15 Then Moses turned and went down from the mountain, carrying the two tablets of the covenant* in his hands, tablets that were written on both sides, written on the front and on the back.16The tablets were the work of God, and the writing was the writing of God, engraved upon the tablets.17When Joshua heard the noise of the people as they shouted, he said to Moses, ‘There is a noise of war in the camp.’18But he said,
‘It is not the sound made by victors,
or the sound made by losers;
it is the sound of revellers that I hear.’
19As soon as he came near the camp and saw the calf and the dancing, Moses’ anger burned hot, and he threw the tablets from his hands and broke them at the foot of the mountain.20He took the calf that they had made, burned it with fire, ground it to powder, scattered it on the water, and made the Israelites drink it.

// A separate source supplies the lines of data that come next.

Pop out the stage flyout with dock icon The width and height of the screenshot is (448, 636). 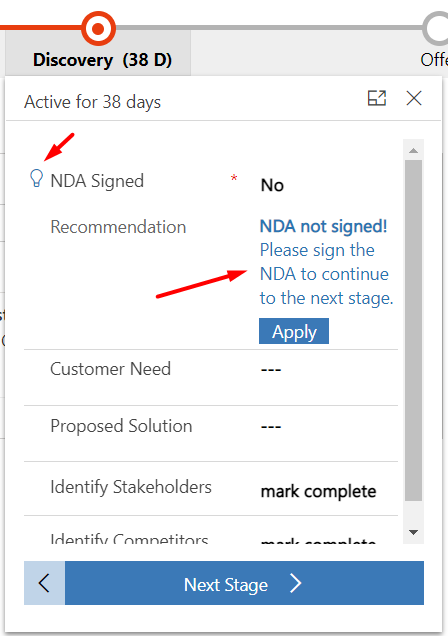click(377, 98)
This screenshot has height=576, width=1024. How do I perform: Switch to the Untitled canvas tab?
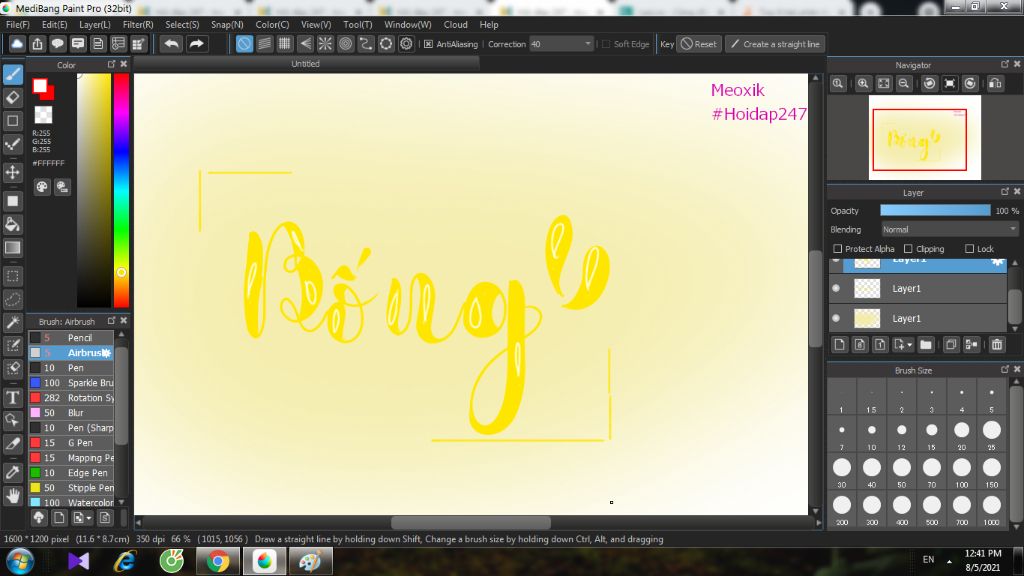click(305, 62)
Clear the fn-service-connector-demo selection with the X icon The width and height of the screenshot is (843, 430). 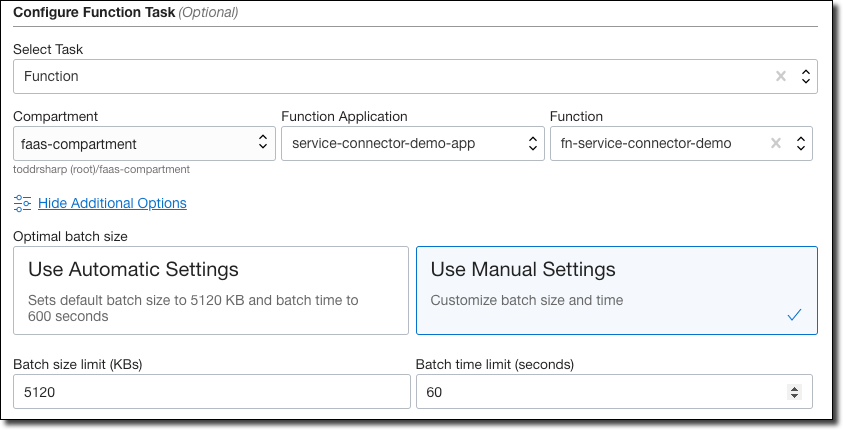click(x=776, y=143)
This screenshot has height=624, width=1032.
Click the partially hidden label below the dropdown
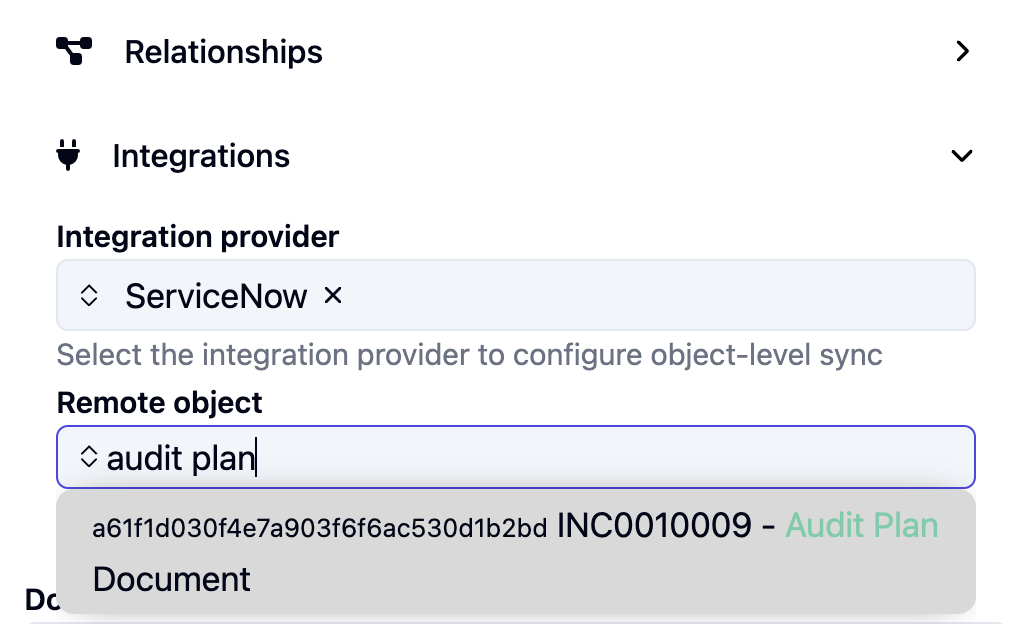point(41,600)
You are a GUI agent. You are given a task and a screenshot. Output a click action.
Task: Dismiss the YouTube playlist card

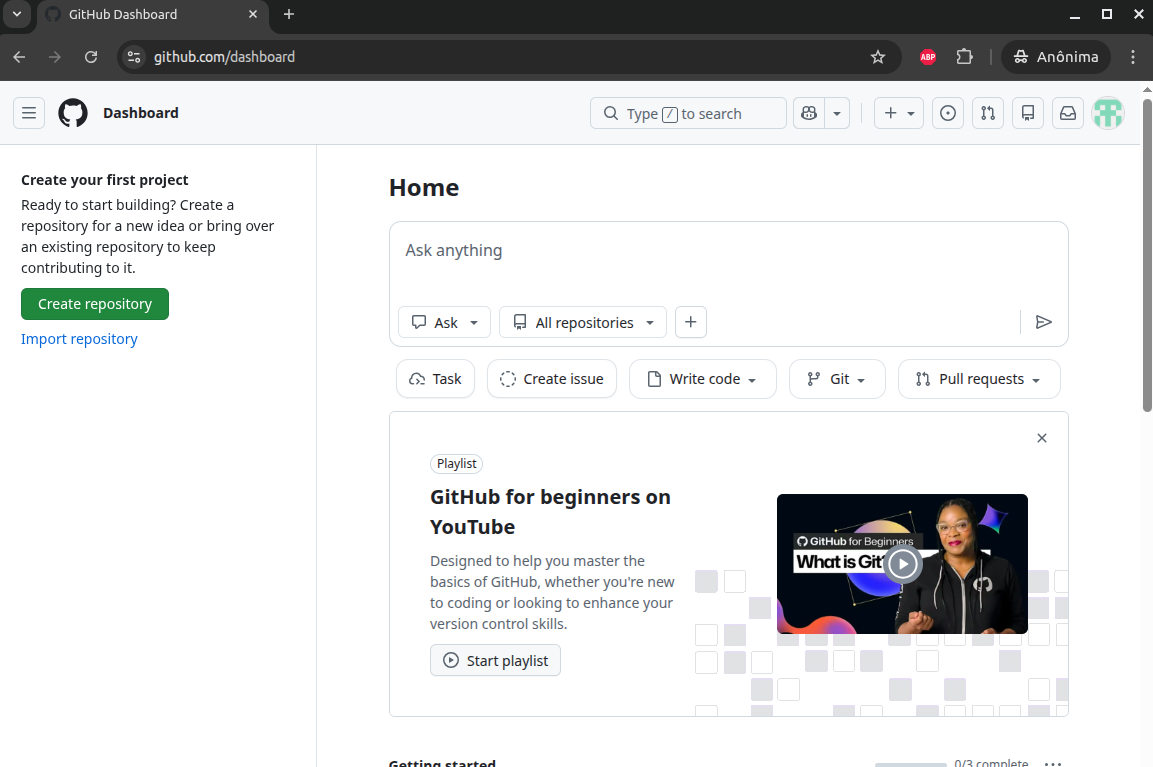(1042, 438)
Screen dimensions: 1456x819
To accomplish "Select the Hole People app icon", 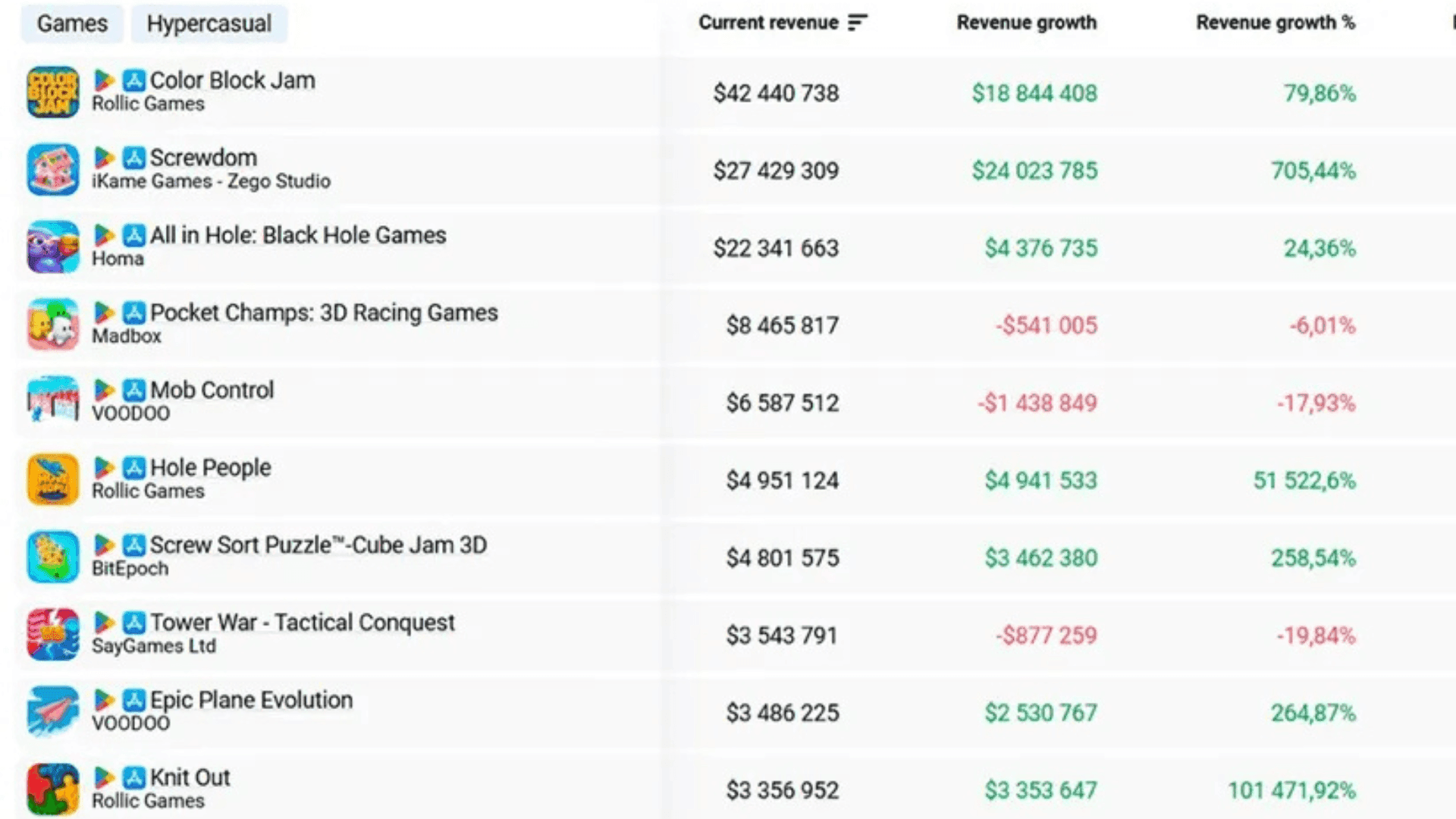I will pyautogui.click(x=53, y=479).
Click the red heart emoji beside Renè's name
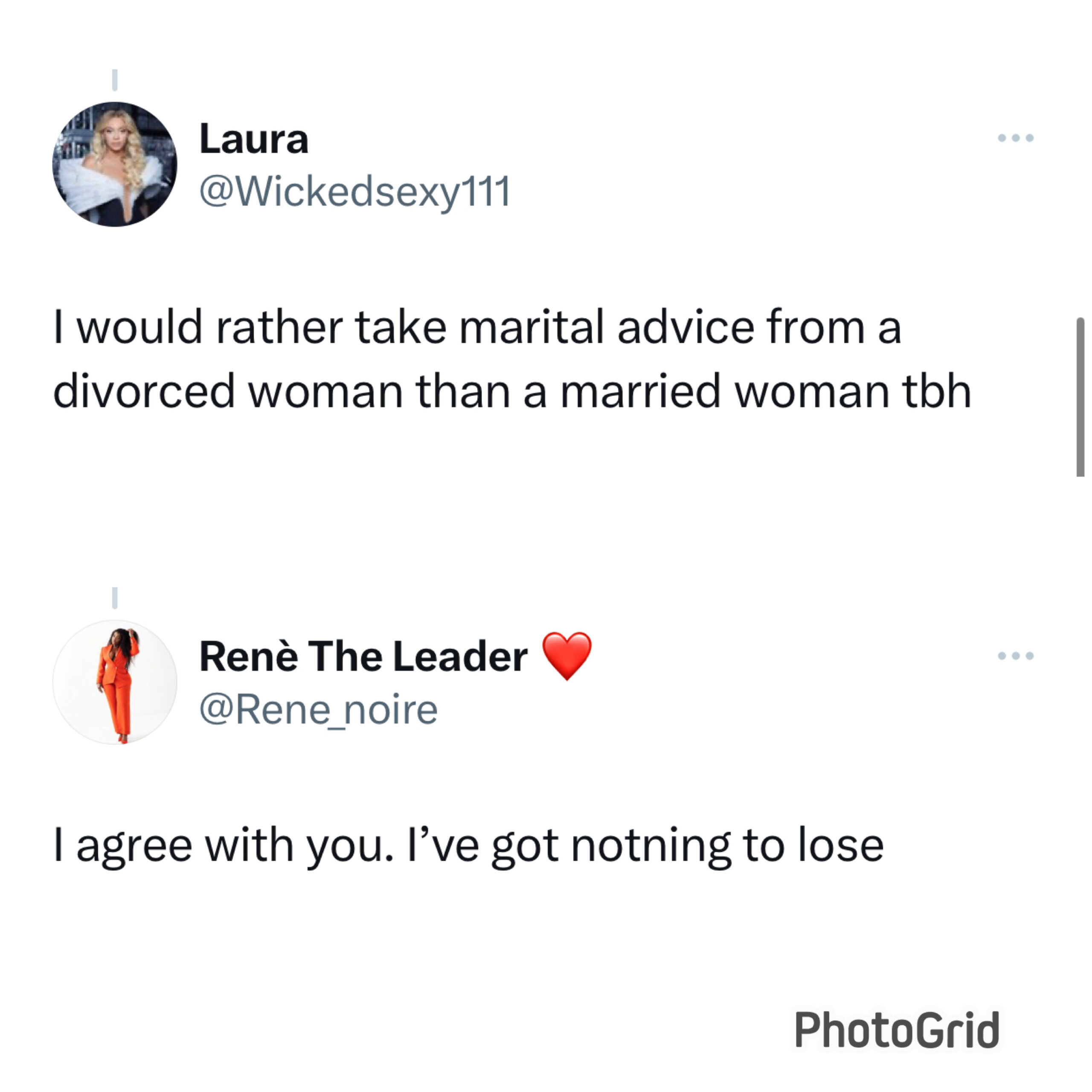Viewport: 1092px width, 1092px height. pyautogui.click(x=567, y=656)
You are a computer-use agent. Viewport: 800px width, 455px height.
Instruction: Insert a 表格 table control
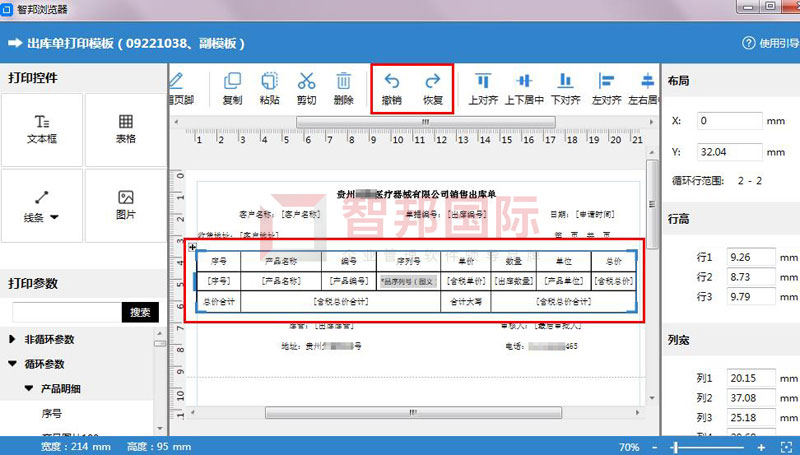click(x=125, y=129)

I have written an earlier blog on this passage (emmock’s blog 107). Recently I was reminded of a much greater piece of writing on this topic by Thomas Mann, the author of “Death in Venice”, “Buddenbrooks” and “Joseph and His Brothers”, the last of which Mann was just finishing in 1943, when he was asked by an Austrian publisher to contribute a story to an anthology of stories celebrating the Ten Commandments as the basis of the kind of civilisation the Nazis were trying to destroy. Mann, a convinced democratic socialist and exile from the Nazi state, was happy to oblige. The result was his short novel of less than 100 pages, just retranslated (2010) ito English by Marion Faber and Stephen Lehmann, under the title “The Tables of the Law.” In it Mann tells the story of Moses the creator of Israel as a nation, taught by the invisible God Yahweh how to be a truly human society. Moses leads a confused rabble of slaves into the desert and proceeds to force them to grow up, ultimately confronting them in fury when they dance round a golden calf, with such success the ten laws are written not merely in stone but into the very flesh of the people, “so that anyone who breaks them will shrink back from himself and his heart shall turn cold.” To be a real civilisation is to have a passionate adherence to commands which the adherents will break but never reject. Mann has Moses prophesy: “Accursed be he who erects a calf and says,’this is your God. Do all these things to honour him and circle round this piece of junk in your depraved dance!’ He will be very strong, he will sit upon a golden chair and be taken for the wisest amomg men, because he knows that the strivings of the human heart are wicked from youth onwards. But that will be all that he knows, and whoever knows only that is as stupid as the night, and it would be better for him if he were never born. He knows nothing of the covenant betwen God and mankind, which no one can breach, neither man nor God: for it is inviolable. Blood will flow in streams because of his black stupidity.”
Mann’s story is about Israel but it is a universal story because every community and nation on earth needs to be fashioned by a passion for justice if it is to be more than a rabble however powerful or wealthy. Those who encourage neglect of God’s justice, from whatever motive, will encourage worship of the golden calf – Aaron’s behaviour reminds us that people can do this while calling it a festival of the Lord-and will cause bloodshed through their blind stupidity. We have all seen episodes in our own societies where people demonstrate their depravity by “dancing round a piece of junk.” Those who value humanity will do well to learn from Moses and his invisible God.